From Bugzilla Helper: User-Agent: Mozilla/5.0 (X11; U; Linux i686; en-US; rv:1.4.3) Gecko/20041005 Description of problem: When entering a passwd to the passwd program the brogram returns message: BAD PASSWORD: it is based on a dictionary word For example , with the passwd: kgf08p that message is returned. This passwd has all consinents and 2 numbers. What word could it be based on. This has happened to me on other passwds unrelated to words. lkd45j returns: Bad passwd: is too simple. fgk08p returns: Bad passwd: based on a (reversed) dictionary word. It is frustrating. What rules are being used. They seem screwey. Version-Release number of selected component (if applicable): passwd-0.69-2 How reproducible: Always Steps to Reproduce: 1.passwd 2.Current unix passwd: 3.New passwd: fgk08p Actual Results: Bad passwd: based on a (reversed) dictionary word. Expected Results: Passwd would be accepted and a request to enter it again Additional info:
The "too simple" is configurable by setting appropriate options to pam_cracklib in the /etc/pam.d/system auth. The dictionary check is done by the cracklib library. Generally it can be said that 6 letters passwords are too short.

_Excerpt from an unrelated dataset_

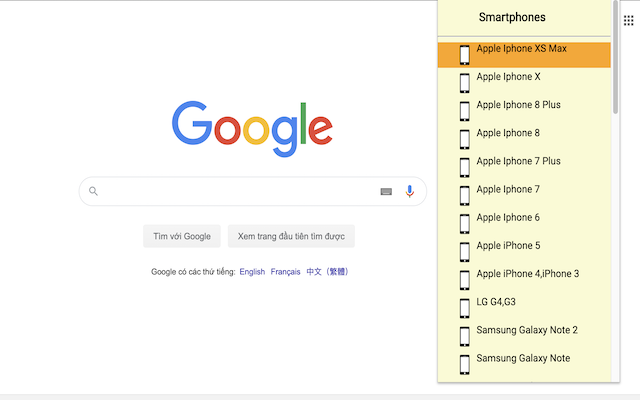Select Apple Iphone XS Max device
The width and height of the screenshot is (640, 400).
point(521,49)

I am not so concerned with 6 character passwd being too short. My real concern is the clain that it is based on a dictionary word. This is not just one passwd but every passwd I have tried. Now the passwd fgk08p is not based on any word I know so something is wrong with the argorithim. And it is very anoying if I am trying to explain to a 1000 students how to make an acceptable passwd.
The dictionary check does character substitutions and so on so for the password to pass it has to be different in more than x characters than any word in the dictionary. The actual x value is in the cracklib sources and if it's for example 4 than basically no 6 letters password can pass the check. Feel free reopen the bug and reassign it to cracklib however I don't think the algorithm or the x value will be changed.